• **Your objective**
Whenever the string "item" turns up in a line below, that line should be copied.

• **Input for this task**
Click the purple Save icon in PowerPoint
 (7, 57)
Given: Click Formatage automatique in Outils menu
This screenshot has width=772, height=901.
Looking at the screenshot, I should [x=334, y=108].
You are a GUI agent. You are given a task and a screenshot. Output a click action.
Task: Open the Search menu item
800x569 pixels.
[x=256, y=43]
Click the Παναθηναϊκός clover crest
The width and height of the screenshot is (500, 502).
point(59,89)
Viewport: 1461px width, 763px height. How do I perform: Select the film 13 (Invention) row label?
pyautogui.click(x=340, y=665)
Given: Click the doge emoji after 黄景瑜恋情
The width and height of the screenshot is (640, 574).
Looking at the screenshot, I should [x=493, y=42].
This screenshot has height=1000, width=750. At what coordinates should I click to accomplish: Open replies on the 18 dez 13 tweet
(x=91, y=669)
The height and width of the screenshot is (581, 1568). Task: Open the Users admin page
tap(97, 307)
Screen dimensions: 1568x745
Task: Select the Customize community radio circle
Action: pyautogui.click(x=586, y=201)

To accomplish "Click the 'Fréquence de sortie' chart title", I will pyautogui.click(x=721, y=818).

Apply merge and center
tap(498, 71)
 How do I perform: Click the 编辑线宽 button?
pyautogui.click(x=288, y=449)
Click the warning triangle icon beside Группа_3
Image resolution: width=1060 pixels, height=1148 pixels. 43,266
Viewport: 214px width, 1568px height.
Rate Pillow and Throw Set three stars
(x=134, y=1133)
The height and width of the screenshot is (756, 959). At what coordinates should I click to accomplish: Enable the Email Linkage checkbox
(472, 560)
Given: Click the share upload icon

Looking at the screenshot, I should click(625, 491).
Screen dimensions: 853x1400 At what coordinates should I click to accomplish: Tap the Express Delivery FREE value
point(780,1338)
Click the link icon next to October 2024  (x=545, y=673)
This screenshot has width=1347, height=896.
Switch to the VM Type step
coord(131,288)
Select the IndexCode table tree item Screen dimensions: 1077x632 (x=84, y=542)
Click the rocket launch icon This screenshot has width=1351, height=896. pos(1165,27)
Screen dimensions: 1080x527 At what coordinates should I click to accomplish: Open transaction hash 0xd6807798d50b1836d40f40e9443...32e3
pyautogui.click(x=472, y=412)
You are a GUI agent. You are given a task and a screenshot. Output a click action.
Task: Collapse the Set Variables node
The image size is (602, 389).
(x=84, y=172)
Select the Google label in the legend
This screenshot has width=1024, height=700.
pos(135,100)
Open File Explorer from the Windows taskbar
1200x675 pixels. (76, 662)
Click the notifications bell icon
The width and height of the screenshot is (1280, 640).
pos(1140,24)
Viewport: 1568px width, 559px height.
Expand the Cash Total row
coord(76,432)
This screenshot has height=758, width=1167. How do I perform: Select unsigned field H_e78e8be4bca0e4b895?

• **Reply**
Task: Open the Search menu item
Select the IndexCode table tree item Screen dimensions: 1077x632 (x=84, y=542)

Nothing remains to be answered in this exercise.